Abstract Purpose Atorvastatin (ATV) is widely used for the treatment of dyslipidemias. Recent evidence has shown that ATV has protection effects against seizures. However, the effect of ATV on certain neurotransmitter and oxidative stress markers associated with seizures had not been reported. Therefore, the present study aimed to evaluate the effects of ATV on oxidative stress markers on whole brain and GABA, glutamate, and dopamine levels in the hippocampus of PTZ-kindled mice. Additionally, effects of ATV on animal models of seizures, anxiety, and depression were also assessed. Materials and methods Swiss albino mice were given ATV (20, 40, and 80 mg/kg/p.o.) in an acute study. On the seventh day, animals were subjected to various neurological and neurobehavioral tests, viz, increasing current electroshock (ICES) test, pentylenetetrazole (PTZ)-induced seizures, Elevated Plus Maze (EPM), and Forced Swim Test (FST).

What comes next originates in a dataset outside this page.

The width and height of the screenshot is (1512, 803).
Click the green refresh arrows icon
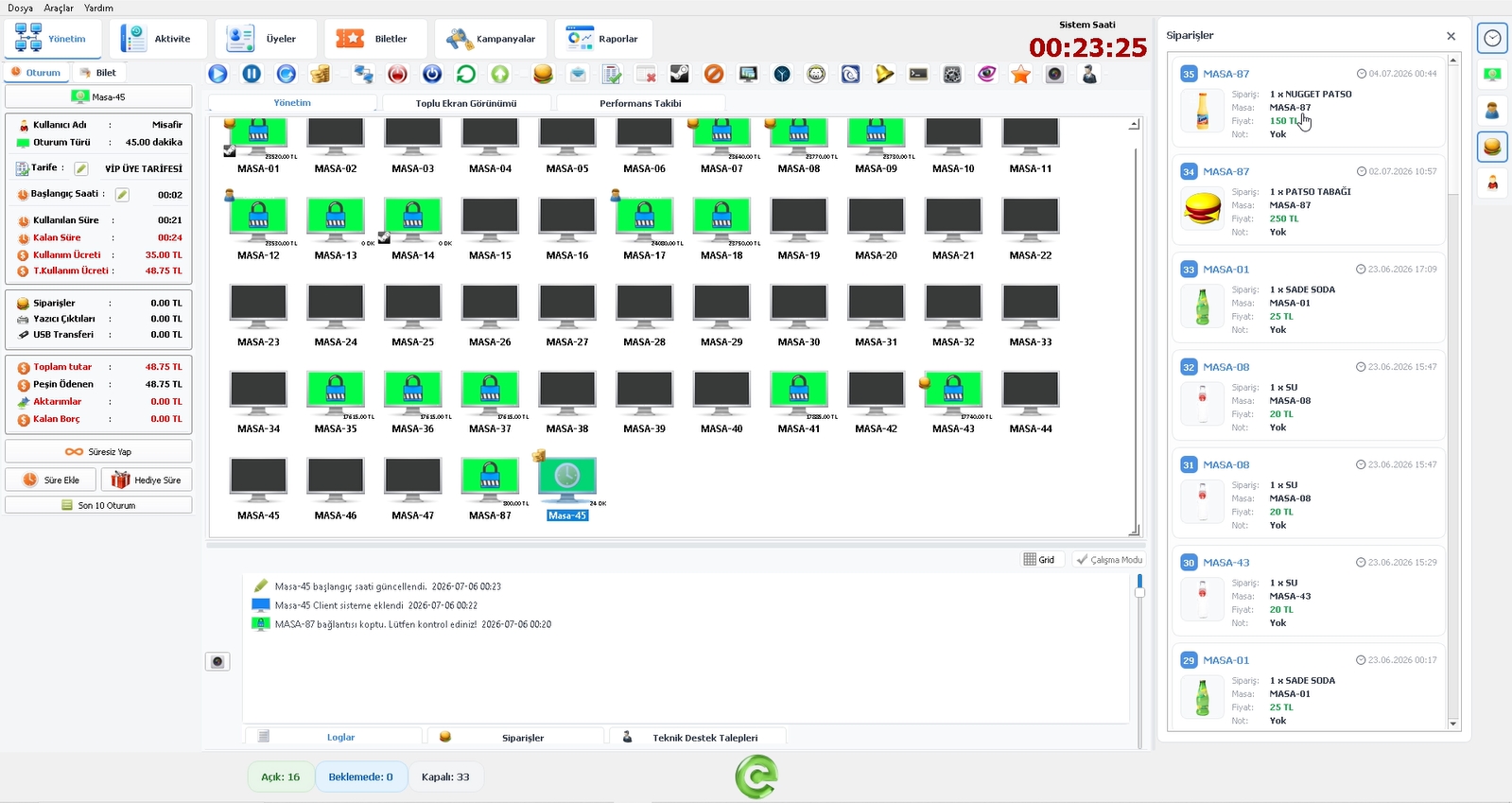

For the development of kindling, a subconvulsant dose of PTZ, i.e., 25 mg/kg, i.p., was administered every other day, and ATV in all the three doses was administered daily. Seizure score was continuously monitored until the development of kindling. Thiobarbituric acid reacting species (TBARS), glutathione, dopamine, GABA, and glutamate levels were also assessed in the brain tissues of mice. Results The results showed that in the ICES test, ATV 80 mg/kg increased the seizure threshold to hind limb extension (HLE), and a complete protection against HLE was observed when ATV 80 mg/kg was combined with a subanticonvulsant dose of phenytoin. Atorvastatin in all the tested doses suppressed the development of kindling, reduced lipid peroxidation, and increased glutathione levels. All doses of ATV maintained the normal levels of glutamate, GABA, and dopamine in kindled mice. Conclusion Atorvastatin possesses anticonvulsant activity against electroconvulsions. It was found to suppress the development of PTZ kindling, presumably altering the redox status and hippocampal levels of dopamine, glutamate, and GABA.